Methods: A total of 460 HBV carrier children were followed-up for 15 years and 26 children with HBV-related HCC were recruited. HBV genotyping was examined at enrollment and the latest follow-up of these carrier children and at diagnosis in HCC children. Viral load was checked at enrollment for the carrier children. These carriers were grouped based on their initial hepatitis B e antigen (HBeAg) and antibody to hepatitis B e antigen (anti-HBe) status. The HBeAg positive (+) group was divided further into an HBeAg(+/+) group and HBeAg(+/-) group, depending on whether spontaneous HBeAg seroconversion occurred during the follow-up period.

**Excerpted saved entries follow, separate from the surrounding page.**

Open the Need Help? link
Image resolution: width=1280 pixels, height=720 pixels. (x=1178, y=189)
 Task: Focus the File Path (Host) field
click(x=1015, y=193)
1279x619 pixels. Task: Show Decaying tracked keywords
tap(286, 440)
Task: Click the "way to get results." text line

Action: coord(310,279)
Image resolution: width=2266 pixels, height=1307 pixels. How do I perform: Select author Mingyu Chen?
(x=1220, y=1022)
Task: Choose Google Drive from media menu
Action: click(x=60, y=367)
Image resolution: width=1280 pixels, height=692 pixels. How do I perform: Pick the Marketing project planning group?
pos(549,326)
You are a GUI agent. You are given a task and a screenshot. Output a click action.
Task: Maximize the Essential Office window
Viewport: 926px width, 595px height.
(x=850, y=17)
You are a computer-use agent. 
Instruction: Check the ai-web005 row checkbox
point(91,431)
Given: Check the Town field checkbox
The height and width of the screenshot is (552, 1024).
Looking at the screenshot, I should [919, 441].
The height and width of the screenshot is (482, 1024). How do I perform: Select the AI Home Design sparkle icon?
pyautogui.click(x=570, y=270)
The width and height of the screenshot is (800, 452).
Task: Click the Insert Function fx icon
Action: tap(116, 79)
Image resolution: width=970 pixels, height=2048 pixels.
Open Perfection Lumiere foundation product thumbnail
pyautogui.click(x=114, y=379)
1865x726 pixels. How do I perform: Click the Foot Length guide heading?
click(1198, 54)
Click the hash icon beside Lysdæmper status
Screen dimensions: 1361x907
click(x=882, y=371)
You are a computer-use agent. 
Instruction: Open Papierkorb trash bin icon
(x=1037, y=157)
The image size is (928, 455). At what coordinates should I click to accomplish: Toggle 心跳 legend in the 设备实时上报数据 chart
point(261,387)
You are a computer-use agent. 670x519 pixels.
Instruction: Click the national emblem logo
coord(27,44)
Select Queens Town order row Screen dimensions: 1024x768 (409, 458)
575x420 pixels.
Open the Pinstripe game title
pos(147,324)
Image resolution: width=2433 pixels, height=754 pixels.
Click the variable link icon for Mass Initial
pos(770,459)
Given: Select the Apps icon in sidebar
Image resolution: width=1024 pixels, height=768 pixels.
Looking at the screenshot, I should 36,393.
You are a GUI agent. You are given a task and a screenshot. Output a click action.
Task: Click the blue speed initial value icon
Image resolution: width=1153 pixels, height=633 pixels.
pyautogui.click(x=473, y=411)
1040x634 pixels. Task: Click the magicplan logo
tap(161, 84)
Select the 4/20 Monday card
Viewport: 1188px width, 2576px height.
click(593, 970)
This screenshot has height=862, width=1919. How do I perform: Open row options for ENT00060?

Results: Genotype B constituted 73%, 86%, and 76% in the HBeAg(+/+), HBeAg(+/-), and anti-HBe(+) groups, respectively. Genotype C was found in 27%, 8%, and 6% in the HBeAg(+/+), HBeAg(+/-), and anti-HBe(+) group, respectively. Genotype C carriers were more prevalent in the HBeAg(+/+) group than the other 2 groups (P = .01), and had a delayed HBeAg seroconversion compared with the genotype B carriers (P < .001). Changes of genotype during the follow-up period were rare (2.8%). In those with HCC, genotype B was also the major type (74%). There was no difference in the baseline viral load between genotypes B and C.
Conclusions: Although HBV genotype B dominates in children with chronic HBV infection and HCC in Taiwan, genotype C delays HBeAg seroconversion in pediatric chronic HBV infection.